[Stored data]
○ ○ ○ ○
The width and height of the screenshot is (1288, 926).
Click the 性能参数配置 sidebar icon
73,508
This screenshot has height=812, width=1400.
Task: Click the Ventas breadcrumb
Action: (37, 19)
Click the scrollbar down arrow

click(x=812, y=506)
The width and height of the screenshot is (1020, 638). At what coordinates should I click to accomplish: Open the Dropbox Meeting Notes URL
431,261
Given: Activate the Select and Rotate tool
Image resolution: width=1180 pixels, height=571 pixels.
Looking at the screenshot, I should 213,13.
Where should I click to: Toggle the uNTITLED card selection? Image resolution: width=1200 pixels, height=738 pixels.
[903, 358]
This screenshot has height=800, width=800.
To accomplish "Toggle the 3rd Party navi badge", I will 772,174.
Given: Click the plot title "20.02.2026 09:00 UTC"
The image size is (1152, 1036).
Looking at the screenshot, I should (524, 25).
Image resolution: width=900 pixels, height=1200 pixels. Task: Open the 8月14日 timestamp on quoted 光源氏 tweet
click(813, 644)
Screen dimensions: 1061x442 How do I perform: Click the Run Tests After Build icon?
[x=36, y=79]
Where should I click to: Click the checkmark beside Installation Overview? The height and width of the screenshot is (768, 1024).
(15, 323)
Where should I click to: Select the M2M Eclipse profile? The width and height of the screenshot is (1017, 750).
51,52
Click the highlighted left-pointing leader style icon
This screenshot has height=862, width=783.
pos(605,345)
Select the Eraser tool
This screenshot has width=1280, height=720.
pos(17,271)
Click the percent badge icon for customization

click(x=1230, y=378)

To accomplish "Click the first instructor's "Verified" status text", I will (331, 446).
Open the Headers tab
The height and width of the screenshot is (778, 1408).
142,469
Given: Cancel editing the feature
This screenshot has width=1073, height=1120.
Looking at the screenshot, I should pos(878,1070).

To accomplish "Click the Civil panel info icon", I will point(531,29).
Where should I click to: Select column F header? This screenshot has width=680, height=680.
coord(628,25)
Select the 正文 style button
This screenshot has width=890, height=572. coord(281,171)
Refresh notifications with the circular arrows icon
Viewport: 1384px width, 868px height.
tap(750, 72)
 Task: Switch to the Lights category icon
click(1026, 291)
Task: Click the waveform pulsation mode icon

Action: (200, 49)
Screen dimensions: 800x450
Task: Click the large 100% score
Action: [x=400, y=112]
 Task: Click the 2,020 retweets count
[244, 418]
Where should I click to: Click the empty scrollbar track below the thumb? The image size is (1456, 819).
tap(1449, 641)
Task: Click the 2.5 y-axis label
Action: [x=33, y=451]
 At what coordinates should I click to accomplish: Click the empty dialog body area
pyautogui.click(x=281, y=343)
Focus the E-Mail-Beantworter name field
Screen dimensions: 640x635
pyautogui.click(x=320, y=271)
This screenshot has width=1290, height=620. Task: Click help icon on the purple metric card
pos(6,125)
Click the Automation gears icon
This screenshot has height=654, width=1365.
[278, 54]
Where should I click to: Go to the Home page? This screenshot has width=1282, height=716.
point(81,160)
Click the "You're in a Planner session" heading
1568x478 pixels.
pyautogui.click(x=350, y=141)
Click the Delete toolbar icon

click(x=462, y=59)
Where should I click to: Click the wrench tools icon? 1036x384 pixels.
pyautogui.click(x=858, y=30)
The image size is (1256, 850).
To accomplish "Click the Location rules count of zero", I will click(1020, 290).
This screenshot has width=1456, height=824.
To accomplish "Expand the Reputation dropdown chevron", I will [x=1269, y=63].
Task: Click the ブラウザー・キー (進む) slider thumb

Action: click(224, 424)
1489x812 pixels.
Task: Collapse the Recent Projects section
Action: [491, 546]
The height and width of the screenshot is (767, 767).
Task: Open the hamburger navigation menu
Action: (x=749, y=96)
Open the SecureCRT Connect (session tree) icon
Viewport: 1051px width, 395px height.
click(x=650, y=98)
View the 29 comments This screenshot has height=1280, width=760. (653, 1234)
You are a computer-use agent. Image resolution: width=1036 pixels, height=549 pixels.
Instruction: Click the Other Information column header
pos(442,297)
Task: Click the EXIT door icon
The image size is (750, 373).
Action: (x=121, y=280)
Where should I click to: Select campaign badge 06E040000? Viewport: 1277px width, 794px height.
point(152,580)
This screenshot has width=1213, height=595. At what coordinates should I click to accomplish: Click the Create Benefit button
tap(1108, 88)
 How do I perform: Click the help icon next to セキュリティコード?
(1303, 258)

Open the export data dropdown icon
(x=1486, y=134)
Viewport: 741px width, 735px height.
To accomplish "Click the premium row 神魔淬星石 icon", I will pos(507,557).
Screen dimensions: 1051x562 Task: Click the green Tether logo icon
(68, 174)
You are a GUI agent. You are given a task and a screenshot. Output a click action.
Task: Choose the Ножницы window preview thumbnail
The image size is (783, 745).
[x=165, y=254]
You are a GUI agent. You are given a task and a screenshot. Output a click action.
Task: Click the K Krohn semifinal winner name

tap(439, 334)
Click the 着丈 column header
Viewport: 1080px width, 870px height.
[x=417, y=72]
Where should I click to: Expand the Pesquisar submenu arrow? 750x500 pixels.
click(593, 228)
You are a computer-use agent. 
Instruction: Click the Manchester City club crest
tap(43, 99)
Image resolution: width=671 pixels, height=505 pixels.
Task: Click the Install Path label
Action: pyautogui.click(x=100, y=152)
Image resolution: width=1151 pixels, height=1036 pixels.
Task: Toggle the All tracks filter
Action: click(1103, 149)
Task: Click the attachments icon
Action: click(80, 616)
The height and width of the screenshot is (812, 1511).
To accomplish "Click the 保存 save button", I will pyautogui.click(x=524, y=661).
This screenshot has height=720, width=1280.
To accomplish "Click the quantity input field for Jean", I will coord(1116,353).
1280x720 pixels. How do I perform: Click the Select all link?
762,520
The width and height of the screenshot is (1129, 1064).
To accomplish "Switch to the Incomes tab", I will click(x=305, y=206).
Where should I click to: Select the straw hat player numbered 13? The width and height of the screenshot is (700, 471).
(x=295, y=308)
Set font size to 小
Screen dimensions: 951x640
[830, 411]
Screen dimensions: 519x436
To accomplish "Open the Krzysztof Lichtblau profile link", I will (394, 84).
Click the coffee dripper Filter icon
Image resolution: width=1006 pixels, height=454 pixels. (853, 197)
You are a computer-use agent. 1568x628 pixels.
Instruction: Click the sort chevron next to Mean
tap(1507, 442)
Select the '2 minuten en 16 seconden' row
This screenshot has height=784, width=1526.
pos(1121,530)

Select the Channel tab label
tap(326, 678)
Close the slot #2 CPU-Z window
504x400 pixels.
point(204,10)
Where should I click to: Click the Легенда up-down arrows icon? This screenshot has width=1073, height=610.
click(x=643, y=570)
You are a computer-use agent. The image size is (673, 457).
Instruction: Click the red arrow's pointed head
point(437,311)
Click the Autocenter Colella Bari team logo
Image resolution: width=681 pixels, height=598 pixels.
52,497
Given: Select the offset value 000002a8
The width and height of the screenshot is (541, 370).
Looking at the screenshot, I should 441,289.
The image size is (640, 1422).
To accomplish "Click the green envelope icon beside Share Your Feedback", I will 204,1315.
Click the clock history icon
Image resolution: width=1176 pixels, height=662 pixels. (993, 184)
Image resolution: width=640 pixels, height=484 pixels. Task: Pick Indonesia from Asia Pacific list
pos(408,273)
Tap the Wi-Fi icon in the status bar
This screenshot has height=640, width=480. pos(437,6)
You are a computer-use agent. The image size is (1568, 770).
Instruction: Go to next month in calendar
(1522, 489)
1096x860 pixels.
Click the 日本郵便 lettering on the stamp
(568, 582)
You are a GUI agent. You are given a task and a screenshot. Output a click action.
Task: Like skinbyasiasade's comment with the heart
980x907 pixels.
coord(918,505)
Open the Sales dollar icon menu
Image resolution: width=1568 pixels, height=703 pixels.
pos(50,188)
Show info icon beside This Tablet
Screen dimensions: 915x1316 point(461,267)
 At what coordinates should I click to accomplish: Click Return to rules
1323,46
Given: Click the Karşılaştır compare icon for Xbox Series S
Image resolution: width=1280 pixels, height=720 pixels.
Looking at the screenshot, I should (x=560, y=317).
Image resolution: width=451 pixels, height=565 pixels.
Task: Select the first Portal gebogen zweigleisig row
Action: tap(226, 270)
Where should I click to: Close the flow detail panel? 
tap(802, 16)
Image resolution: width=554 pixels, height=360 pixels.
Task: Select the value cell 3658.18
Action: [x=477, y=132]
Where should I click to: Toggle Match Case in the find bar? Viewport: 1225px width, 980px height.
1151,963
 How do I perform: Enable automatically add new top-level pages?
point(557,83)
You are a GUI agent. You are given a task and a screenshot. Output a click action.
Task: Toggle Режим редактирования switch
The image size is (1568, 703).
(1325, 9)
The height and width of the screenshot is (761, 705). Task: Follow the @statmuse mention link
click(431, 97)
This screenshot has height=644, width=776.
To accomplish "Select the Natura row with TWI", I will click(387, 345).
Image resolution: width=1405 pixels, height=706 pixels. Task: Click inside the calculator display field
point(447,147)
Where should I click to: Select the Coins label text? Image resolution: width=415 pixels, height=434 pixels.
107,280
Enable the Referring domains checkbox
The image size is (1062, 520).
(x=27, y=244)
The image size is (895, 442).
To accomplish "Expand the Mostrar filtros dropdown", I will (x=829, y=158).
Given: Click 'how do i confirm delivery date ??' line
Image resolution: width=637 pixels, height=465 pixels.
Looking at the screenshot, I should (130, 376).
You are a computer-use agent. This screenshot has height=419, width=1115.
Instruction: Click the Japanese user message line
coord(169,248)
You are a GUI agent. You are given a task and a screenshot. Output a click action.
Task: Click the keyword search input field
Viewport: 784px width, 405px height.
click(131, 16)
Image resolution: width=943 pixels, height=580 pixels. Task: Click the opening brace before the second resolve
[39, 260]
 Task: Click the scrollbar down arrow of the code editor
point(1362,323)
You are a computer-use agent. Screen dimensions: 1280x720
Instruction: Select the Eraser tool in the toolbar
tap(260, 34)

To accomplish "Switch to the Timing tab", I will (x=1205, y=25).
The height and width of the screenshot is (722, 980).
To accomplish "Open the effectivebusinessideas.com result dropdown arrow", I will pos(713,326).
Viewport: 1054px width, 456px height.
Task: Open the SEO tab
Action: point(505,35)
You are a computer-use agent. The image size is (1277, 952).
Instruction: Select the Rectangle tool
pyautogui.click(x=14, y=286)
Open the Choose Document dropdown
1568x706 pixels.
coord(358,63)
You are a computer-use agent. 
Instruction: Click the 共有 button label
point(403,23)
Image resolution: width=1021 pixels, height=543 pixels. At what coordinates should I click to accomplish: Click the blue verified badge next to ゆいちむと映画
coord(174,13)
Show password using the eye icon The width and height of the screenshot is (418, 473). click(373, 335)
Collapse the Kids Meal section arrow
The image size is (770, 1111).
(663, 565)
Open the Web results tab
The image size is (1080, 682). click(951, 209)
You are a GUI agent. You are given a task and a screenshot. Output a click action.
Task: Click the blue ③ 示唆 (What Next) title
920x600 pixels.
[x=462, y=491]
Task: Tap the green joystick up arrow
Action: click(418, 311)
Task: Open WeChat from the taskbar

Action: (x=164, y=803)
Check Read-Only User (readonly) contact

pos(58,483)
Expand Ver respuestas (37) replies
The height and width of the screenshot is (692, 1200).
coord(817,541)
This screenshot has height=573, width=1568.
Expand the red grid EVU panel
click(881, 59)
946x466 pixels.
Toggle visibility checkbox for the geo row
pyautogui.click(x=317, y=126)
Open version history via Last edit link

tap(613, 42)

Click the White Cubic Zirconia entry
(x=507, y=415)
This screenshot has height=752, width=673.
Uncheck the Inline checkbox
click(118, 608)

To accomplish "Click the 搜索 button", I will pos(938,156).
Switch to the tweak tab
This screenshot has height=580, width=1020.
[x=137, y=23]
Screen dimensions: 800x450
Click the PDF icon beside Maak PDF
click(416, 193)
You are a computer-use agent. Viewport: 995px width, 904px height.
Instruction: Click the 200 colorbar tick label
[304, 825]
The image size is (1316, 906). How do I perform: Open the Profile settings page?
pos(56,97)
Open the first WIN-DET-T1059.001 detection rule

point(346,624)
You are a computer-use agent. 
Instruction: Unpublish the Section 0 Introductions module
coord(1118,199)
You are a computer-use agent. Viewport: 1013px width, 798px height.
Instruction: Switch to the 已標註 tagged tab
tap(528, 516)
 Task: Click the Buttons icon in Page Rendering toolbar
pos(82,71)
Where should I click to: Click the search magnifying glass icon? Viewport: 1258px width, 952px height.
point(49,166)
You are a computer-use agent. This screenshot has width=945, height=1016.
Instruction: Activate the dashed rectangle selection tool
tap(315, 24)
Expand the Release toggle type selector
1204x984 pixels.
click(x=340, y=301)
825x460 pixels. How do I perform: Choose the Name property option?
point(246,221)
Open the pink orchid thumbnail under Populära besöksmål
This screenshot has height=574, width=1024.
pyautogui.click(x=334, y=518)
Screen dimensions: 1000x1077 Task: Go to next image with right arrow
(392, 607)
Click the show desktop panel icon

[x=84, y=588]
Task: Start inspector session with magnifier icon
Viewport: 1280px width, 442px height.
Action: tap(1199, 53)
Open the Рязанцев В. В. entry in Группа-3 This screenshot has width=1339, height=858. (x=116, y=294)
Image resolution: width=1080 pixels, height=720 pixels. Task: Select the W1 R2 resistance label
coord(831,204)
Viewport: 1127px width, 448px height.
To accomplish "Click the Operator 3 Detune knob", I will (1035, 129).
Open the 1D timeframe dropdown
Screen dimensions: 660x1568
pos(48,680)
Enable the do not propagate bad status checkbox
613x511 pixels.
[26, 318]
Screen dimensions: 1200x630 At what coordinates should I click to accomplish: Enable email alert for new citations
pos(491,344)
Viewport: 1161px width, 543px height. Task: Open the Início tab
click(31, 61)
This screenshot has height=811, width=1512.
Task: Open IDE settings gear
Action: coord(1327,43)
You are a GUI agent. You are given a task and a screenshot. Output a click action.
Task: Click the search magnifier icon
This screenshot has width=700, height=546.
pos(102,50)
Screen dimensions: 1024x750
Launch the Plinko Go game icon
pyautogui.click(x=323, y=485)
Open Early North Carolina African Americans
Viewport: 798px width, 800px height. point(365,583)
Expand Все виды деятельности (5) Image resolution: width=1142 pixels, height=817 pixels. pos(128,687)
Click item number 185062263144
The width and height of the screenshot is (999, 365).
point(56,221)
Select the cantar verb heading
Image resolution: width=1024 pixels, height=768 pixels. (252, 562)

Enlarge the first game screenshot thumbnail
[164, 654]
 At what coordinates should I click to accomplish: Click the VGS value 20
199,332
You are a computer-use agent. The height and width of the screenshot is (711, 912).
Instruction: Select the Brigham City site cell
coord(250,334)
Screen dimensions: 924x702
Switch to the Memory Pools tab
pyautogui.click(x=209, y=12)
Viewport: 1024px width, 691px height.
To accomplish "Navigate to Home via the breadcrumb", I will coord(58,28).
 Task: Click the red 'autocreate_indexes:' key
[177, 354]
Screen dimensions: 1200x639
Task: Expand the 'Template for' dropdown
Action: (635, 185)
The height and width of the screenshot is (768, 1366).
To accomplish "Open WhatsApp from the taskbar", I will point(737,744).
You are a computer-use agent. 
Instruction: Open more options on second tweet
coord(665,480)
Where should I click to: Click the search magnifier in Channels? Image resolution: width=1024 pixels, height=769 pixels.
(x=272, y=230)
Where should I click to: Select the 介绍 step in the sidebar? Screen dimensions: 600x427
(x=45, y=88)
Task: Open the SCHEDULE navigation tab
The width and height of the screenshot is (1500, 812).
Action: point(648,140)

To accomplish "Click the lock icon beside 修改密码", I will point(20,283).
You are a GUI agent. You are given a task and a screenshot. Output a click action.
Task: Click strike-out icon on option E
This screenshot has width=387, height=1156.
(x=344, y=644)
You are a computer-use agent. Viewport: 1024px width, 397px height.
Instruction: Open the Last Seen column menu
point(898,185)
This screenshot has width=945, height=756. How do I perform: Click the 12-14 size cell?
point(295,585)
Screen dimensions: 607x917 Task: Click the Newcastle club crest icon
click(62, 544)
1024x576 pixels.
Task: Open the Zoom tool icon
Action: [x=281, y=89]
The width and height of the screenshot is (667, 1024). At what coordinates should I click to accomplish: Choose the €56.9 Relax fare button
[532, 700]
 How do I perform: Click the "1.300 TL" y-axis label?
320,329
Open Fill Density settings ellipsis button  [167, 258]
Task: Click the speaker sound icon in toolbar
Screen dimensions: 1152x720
○ ○ ○ ○
- WHAT THE TASK ASKS: Pull each line containing "input" from the records.

- RESULT BELOW:
To accomplish "Click the quantity input field for Jean", I will coord(1116,353).
Task: Click the keyword search input field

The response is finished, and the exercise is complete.